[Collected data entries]
- Opening Delimiter -
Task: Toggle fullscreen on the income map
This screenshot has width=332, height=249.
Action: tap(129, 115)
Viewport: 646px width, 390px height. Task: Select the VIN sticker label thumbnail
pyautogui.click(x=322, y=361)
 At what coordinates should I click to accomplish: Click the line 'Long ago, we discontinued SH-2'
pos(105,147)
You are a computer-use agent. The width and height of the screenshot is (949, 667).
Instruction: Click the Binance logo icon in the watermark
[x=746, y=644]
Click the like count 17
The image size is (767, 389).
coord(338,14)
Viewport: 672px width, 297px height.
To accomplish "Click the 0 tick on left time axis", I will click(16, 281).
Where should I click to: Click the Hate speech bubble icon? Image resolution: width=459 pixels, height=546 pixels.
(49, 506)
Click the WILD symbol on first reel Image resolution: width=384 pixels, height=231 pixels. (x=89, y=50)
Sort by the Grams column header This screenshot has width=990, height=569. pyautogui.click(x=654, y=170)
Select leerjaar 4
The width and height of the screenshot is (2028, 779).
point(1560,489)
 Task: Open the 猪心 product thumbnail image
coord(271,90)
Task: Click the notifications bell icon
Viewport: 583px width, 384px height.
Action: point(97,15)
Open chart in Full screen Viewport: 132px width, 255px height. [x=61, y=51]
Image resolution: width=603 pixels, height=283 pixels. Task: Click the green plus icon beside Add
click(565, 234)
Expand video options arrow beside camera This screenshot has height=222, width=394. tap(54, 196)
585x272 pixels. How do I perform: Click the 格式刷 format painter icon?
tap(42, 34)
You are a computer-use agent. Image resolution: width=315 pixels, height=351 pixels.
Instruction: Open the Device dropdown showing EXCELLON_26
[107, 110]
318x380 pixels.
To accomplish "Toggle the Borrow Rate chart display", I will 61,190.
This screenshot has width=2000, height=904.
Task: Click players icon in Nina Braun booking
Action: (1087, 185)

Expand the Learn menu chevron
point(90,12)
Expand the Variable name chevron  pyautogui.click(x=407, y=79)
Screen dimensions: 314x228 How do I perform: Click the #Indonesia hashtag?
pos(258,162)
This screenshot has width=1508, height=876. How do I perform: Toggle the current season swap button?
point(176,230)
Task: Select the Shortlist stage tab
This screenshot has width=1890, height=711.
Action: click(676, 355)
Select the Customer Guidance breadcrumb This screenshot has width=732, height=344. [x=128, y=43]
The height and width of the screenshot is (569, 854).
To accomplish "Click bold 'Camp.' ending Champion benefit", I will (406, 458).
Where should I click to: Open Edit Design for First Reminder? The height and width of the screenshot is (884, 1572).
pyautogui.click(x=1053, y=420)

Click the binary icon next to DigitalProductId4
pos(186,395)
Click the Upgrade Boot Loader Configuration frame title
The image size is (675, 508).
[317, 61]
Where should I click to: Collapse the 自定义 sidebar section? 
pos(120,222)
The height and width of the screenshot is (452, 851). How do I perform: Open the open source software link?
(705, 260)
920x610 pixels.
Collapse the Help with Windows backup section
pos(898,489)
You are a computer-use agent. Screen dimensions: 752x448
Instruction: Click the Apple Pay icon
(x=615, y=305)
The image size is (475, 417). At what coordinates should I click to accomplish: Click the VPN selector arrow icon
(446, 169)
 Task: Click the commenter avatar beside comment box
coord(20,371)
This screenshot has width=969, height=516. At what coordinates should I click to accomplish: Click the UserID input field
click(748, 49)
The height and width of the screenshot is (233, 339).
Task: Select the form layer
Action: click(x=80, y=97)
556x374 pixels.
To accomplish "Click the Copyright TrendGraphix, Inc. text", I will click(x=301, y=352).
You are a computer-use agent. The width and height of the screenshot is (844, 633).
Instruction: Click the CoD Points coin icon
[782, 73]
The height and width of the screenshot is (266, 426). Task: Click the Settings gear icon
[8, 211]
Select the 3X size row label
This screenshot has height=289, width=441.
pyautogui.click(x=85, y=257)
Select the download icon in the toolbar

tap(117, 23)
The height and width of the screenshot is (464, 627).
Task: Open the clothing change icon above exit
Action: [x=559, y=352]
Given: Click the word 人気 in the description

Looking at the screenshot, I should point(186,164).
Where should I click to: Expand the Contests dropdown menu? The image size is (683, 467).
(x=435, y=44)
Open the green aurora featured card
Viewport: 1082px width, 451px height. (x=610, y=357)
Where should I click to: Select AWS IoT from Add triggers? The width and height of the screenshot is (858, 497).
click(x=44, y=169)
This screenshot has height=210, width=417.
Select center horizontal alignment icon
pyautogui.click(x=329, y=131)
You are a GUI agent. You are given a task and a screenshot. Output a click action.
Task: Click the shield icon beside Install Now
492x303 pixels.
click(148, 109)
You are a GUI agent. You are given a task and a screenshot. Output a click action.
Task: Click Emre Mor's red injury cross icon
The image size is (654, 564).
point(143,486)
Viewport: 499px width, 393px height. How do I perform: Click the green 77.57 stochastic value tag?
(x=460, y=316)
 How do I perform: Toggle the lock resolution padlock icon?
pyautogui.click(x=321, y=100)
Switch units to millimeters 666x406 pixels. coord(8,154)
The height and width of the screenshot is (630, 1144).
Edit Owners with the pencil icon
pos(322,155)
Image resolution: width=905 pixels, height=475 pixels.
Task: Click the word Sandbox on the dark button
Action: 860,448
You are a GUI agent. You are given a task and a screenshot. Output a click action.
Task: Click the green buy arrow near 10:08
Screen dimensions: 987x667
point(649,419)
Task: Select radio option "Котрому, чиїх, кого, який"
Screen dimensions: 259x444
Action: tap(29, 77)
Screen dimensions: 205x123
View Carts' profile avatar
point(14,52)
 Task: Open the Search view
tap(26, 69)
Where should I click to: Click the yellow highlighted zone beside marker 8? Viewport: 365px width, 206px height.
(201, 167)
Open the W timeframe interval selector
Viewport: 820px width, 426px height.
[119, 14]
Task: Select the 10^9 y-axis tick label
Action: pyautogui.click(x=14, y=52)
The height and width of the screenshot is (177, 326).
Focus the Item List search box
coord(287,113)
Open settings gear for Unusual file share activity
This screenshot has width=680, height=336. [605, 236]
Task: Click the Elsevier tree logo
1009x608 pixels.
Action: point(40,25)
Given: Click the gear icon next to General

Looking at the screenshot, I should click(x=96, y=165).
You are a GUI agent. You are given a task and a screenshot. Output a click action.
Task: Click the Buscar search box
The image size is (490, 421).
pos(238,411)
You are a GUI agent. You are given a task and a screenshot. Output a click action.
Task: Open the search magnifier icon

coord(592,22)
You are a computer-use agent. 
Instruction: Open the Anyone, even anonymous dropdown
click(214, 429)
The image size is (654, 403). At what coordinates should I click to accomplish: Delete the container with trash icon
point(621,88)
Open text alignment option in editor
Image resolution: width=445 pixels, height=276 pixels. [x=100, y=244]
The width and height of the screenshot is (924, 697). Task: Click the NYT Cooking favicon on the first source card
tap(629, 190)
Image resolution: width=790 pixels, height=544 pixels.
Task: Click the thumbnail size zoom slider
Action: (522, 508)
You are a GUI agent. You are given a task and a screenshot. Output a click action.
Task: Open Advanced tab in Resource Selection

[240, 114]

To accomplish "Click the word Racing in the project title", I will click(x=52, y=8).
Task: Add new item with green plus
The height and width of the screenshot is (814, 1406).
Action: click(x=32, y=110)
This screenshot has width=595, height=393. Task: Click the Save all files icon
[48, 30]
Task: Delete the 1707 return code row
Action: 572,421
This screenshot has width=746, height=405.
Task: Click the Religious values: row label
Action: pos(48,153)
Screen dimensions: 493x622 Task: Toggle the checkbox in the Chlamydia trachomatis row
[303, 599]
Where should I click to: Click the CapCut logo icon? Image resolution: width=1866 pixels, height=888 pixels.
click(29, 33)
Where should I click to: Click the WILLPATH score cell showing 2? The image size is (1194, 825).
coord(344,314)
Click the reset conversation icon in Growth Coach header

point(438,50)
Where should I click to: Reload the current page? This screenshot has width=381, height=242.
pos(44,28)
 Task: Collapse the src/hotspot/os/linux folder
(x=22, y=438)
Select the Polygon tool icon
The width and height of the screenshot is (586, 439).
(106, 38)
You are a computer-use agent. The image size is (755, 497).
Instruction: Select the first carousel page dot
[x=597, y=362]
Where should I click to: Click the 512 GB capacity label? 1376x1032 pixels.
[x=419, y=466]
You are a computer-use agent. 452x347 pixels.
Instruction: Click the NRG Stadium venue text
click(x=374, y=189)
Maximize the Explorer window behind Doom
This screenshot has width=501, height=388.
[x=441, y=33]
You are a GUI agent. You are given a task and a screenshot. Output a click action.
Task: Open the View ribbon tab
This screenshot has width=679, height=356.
- Closing Delimiter -
**Task to complete**
Reproduce exactly the lines from the beginning of the entries above up to and including the line that contains "is (949, 667).".

**Response area**
Task: Toggle fullscreen on the income map
This screenshot has width=332, height=249.
Action: tap(129, 115)
Viewport: 646px width, 390px height. Task: Select the VIN sticker label thumbnail
pyautogui.click(x=322, y=361)
 At what coordinates should I click to accomplish: Click the line 'Long ago, we discontinued SH-2'
pos(105,147)
You are a computer-use agent. The width and height of the screenshot is (949, 667).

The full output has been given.